◆ VORLIEGENDER TEXT

Ursachen von Gewalt
Auslöser und Risikofaktoren für Gewalt an Kindern
Neben den Ursachentheorien werden für den Bereich „Gewalt gegen Kinder“ auch Auslöser und Risikofaktoren für Übergriffe genannt. Zum besseren Verständnis der Vielschichtigkeit der Problematik folgt ein kurzer Überblick über diese Faktoren, gegliedert nach Gewaltformen.
Physische Gewalt an Kindern
Personenzentrierte Faktoren
Zahlreiche Studien versuchten in den letzten drei Jahrzehnten das Profil einer „Misshandlungspersönlichkeit“ zu entwickeln – bislang ohne Erfolg. Die Analyse von Persönlichkeitsmerkmalen sowie von Persönlichkeitsstörungen und krankhaften Defekten machte es jedoch möglich, Faktoren zu definieren, die ein hohes Risiko für Kindesmisshandlung darstellen. Dazu zählen:
- der Entzug der mütterlichen Zuneigung in der eigenen Kindheit,
- eine durch Gewalt geprägte eigene Kindheit,
- Borderline-Persönlichkeiten mit schweren Ich-Konflikten,
- mangelnde Ich-Entwicklung und -Identität,
- hohe Ängstlichkeit und Depressivität,
- geringes Selbstwertgefühl,
- verminderte Aggressionskontrolle und Frustrationstoleranz,
- erhöhte Stress- und Konfliktanfälligkeit wegen mangelnder Bewältigungsmechanismen, etc.

◆ AUFGABENSTELLUNG
Schreiben Sie aus dem Text über Risikofaktoren für Gewalt an Kindern die Passage von „Ursachen von Gewalt“ bis einschließlich „gegliedert nach Gewaltformen.“ wortgetreu ab.

◆ DATENAUSZUG
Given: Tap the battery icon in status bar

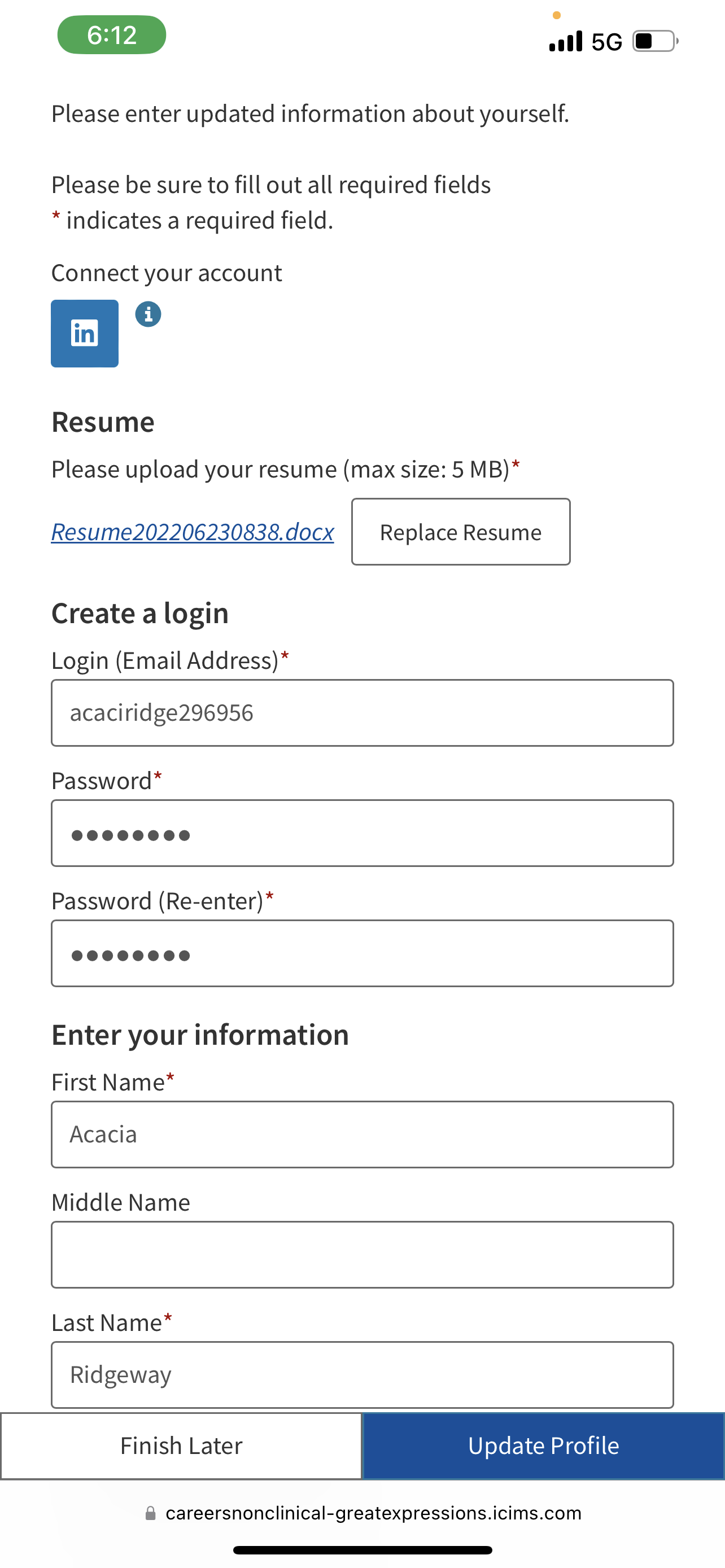Looking at the screenshot, I should click(655, 41).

◆ ERGEBNIS
Ursachen von Gewalt
Auslöser und Risikofaktoren für Gewalt an Kindern
Neben den Ursachentheorien werden für den Bereich „Gewalt gegen Kinder“ auch Auslöser und Risikofaktoren für Übergriffe genannt. Zum besseren Verständnis der Vielschichtigkeit der Problematik folgt ein kurzer Überblick über diese Faktoren, gegliedert nach Gewaltformen.